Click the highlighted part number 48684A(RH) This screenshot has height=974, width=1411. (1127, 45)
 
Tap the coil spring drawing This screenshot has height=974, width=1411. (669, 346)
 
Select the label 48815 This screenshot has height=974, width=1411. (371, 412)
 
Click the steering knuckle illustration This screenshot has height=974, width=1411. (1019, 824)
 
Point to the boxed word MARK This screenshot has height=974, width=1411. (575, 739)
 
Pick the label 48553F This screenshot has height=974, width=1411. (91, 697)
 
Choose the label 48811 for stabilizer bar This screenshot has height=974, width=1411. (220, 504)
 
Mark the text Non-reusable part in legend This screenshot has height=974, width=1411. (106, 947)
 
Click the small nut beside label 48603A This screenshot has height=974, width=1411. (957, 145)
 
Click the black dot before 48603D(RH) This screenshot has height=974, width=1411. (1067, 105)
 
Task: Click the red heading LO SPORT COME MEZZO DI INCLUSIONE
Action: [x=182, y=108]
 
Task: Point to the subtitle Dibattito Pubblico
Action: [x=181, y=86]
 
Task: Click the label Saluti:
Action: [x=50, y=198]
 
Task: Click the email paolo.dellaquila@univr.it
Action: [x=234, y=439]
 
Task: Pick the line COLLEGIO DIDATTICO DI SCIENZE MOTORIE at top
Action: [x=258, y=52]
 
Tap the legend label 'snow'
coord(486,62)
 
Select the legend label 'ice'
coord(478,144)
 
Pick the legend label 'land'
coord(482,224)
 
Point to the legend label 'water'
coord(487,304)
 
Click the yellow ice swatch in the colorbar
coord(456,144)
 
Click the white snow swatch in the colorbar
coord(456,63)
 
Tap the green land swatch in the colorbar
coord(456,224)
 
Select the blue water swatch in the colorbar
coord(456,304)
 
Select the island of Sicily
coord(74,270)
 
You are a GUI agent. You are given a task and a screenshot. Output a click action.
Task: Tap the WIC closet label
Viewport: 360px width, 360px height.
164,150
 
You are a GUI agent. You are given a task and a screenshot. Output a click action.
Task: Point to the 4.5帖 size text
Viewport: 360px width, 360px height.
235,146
#####
### Problem statement
Count the lines in the material above that contain the word "swatch", and reply with the number only.

### Full response
4